Study text>

+ + + + + + +

In part 1 of this two-part series, yesterday I’d written about what discernment is, and that there is discernment as a skill that all Christians are to train themselves in (Hebrews 5:14), and discernment as a gift of the Spirit given to some. (1 Corinthians 12:10).

In this final part 2, we look at how the gift of distinguishing of spirits is supposed to work.

One might think from the mushrooming of discernment blogs lately that all the discernment folks do is go around crying out all day like the Monster Shouter in the movie The Stand. Not so. Speaking is the very last thing a discernment person does after first employing other steps (this is in my opinion, developed from experience. Your mileage may vary).

First, if a person has the gift of discernment, its employment should always be paired with prayer. One’s initial response before employing the gift (or any gift) should always be to pray. Confessing one’s sin and being submitted to the word is important because this tunes a person in their walk. Then, if you have a discernment concern, don’t make a move without prayer. Discernment is a gift from the Spirit and thus, the Spirit operates it in the person’s life and for the betterment of the Body. So pray to the Spirit in the Spirit!

Next, I observe for a long time before making a move. I wait on the Lord- maybe the prayers will be answered and the situation resolved without further action. Maybe the person will repent, or see the light. I wait because the Lord might want to use another discernment person int he church and not me this time. I wait also because, I could be wrong. Being a trigger happy discernment person would confuse things and be a poor witness for Jesus.

+ + + + + + +

Data for analysis>

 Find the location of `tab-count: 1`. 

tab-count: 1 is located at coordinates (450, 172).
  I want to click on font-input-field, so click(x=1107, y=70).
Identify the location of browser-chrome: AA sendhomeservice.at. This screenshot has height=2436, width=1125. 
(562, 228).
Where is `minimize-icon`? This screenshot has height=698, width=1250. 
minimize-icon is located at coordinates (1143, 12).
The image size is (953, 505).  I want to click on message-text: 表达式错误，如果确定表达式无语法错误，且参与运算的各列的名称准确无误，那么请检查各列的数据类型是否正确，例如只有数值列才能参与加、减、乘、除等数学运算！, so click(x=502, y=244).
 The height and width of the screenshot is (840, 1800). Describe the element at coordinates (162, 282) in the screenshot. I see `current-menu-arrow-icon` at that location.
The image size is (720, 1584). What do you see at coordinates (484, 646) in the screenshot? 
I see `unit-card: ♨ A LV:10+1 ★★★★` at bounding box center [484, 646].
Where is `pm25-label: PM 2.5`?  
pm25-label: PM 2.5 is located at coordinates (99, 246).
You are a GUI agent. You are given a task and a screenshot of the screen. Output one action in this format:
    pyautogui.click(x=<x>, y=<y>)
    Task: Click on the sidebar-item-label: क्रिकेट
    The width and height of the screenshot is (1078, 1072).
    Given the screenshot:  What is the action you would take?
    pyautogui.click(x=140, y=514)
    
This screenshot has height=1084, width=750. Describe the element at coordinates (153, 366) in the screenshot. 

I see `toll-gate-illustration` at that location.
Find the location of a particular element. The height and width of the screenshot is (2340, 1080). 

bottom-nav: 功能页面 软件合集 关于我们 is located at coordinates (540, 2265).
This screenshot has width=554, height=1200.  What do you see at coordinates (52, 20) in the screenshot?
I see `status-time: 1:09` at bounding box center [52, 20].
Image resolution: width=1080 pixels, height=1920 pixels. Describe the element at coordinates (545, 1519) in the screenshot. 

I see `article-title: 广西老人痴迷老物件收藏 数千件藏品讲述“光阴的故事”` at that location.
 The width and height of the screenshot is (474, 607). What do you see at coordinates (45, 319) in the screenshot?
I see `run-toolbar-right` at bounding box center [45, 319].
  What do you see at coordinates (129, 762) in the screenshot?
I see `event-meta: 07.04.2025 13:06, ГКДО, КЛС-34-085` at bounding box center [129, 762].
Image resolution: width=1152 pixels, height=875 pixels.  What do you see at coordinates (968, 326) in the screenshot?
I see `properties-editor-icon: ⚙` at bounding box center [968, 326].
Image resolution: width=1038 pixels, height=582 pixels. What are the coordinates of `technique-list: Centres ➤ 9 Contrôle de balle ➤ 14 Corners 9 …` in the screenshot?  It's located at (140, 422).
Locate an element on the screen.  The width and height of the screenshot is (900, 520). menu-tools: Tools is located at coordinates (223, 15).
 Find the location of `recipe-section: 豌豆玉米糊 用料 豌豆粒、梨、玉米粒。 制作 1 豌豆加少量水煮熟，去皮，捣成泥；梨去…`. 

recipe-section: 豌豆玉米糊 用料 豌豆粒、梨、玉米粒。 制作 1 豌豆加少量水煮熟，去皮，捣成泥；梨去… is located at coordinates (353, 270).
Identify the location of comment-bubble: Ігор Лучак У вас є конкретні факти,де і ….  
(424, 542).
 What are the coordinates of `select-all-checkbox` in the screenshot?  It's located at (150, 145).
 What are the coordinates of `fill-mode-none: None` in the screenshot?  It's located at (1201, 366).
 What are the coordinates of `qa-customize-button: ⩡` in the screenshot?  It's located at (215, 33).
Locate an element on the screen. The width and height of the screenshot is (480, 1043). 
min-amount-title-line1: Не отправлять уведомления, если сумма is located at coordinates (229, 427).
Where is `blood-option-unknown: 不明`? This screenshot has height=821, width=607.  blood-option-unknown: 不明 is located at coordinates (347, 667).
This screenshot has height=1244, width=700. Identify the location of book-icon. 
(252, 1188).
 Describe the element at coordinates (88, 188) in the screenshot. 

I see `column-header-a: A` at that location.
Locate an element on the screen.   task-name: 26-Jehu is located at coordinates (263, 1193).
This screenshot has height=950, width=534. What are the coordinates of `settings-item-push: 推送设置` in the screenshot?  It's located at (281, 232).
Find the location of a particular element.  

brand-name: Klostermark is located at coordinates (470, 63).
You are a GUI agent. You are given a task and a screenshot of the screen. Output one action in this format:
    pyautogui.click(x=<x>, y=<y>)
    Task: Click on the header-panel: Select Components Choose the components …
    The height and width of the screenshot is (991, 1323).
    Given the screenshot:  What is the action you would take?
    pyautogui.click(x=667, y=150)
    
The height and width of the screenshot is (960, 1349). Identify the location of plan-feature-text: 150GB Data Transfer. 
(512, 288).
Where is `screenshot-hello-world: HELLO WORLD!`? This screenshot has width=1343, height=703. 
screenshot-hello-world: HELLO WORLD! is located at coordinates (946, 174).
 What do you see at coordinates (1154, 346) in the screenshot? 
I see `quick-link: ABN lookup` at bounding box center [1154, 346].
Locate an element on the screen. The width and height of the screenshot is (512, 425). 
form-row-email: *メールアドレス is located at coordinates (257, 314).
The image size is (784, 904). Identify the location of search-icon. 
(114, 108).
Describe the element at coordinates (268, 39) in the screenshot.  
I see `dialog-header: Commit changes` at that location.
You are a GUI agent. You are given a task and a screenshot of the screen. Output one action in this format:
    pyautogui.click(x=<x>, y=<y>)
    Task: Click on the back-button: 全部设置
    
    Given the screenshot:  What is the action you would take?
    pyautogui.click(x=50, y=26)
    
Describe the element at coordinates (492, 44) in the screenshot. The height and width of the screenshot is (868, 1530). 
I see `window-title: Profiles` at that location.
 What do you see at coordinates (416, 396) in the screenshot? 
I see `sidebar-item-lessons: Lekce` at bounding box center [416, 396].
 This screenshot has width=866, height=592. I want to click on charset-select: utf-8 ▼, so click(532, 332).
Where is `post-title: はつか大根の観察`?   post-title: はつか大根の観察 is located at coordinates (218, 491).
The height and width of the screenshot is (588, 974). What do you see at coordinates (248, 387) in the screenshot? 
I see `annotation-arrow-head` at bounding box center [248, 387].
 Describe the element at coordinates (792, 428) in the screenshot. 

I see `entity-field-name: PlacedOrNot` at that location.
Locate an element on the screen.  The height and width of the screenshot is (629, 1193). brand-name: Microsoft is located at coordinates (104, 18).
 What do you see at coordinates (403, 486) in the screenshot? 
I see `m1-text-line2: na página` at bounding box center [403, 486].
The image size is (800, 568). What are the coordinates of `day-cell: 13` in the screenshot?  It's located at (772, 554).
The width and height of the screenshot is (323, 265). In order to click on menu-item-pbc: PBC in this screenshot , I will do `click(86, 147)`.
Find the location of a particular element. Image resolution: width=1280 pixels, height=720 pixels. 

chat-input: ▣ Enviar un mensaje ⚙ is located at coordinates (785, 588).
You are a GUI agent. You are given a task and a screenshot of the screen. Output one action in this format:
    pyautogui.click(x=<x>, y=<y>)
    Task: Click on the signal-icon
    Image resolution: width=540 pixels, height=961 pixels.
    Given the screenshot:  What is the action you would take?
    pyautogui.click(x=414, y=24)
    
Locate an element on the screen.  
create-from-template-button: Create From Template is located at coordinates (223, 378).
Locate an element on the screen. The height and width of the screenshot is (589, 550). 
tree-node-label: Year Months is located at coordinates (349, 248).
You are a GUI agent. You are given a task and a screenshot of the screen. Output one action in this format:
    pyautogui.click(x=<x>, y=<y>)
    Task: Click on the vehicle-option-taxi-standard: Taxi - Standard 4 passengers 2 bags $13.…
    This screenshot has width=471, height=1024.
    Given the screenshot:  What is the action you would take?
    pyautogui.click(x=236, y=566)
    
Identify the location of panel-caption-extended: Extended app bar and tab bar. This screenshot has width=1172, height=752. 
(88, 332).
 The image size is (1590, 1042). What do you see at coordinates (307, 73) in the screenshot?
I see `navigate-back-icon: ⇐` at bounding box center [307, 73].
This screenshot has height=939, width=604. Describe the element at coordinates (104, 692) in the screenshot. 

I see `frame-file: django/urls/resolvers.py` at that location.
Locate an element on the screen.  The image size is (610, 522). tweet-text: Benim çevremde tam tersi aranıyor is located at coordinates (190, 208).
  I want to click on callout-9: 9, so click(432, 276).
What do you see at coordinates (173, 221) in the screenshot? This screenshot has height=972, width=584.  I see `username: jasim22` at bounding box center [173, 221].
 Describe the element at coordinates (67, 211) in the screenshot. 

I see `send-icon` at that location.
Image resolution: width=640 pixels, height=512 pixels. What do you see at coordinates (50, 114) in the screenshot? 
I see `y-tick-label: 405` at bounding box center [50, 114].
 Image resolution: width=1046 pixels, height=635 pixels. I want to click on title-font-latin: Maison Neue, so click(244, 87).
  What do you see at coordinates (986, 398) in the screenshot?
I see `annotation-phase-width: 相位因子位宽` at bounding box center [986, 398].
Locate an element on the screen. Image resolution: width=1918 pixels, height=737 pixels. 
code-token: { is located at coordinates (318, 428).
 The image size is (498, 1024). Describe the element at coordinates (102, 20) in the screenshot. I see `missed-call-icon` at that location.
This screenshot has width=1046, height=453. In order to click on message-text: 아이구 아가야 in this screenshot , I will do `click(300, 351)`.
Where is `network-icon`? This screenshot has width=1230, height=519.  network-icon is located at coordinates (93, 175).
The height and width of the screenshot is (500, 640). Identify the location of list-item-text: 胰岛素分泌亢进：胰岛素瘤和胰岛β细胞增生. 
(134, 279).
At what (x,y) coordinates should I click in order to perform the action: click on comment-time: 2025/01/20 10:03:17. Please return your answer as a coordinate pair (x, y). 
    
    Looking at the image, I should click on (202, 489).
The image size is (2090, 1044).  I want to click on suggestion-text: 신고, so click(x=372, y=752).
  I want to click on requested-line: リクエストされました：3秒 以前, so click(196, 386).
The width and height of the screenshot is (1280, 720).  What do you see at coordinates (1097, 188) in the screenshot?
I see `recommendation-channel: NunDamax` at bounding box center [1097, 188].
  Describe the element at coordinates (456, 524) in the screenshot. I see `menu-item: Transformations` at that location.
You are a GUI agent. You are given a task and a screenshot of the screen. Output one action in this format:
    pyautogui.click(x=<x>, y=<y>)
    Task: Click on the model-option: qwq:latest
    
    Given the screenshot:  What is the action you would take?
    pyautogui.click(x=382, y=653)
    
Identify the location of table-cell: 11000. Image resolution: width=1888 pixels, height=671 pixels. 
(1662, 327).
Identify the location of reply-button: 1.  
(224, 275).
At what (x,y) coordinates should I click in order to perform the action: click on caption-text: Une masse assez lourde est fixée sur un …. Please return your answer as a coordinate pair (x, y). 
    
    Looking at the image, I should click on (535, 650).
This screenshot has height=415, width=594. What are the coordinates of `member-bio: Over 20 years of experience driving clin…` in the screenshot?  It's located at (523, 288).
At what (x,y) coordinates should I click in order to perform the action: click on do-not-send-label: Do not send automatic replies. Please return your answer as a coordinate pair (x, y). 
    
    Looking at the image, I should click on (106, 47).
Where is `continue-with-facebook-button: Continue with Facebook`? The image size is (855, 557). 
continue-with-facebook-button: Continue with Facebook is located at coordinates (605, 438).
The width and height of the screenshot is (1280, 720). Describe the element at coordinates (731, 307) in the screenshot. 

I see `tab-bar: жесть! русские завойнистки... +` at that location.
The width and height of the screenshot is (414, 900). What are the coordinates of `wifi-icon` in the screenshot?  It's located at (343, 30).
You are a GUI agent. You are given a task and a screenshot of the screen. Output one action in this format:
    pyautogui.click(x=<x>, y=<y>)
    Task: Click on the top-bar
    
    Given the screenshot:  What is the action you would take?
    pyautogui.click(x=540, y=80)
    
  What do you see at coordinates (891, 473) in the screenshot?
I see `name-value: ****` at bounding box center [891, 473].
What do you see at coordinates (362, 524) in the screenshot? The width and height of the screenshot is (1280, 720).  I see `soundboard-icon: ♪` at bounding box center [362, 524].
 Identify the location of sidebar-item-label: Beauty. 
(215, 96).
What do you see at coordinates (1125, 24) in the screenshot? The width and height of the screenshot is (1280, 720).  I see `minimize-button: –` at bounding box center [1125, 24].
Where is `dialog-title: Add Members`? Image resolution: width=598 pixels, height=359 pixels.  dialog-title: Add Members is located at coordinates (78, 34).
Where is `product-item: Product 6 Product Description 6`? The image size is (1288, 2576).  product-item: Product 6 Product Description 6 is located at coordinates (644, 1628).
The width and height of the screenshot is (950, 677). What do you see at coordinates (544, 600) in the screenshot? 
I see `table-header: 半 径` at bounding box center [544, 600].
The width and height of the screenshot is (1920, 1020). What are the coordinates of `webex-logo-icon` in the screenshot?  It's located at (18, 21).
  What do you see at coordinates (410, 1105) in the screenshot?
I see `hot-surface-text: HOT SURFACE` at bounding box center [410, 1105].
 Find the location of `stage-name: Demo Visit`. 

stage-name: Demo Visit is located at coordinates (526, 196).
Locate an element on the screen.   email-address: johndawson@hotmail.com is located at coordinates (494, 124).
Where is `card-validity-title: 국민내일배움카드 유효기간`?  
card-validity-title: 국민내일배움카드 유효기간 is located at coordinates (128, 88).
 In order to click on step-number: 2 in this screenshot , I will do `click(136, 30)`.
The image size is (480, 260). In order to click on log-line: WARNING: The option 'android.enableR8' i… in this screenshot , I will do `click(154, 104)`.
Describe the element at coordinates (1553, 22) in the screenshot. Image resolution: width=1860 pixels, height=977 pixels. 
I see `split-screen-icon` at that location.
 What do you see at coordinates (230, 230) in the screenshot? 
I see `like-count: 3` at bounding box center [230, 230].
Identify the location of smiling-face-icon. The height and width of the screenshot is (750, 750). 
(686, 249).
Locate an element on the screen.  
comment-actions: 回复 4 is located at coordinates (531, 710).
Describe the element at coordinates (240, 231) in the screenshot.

+ + + + + + +

Exercise tasks>
a. Say whether each statement agrees with the text on discernment, answering yes or no and quoting the exact words of the text that decide it: (i) Speaking is the first step a discernment person takes. (ii) One reason the writer waits is that the writer could be wrong.
b. According to the text on discernment, what should the employment of the gift of discernment always be paired with?
c. Write out the part of the text on discernment that opens with the words containing "In part 1 of" and closes with "(1 Corinthians 12:10).", replacing "Christians" with "believers".
The lines that come after the text are separate material.

Per-task outputs>
a.
(i) No: "Speaking is the very last thing a discernment person does after first employing other steps"
(ii) Yes: "I wait also because, I could be wrong."

b. It should always be paired with prayer.

c.
In part 1 of this two-part series, yesterday I’d written about what discernment is, and that there is discernment as a skill that all believers are to train themselves in (Hebrews 5:14), and discernment as a gift of the Spirit given to some. (1 Corinthians 12:10).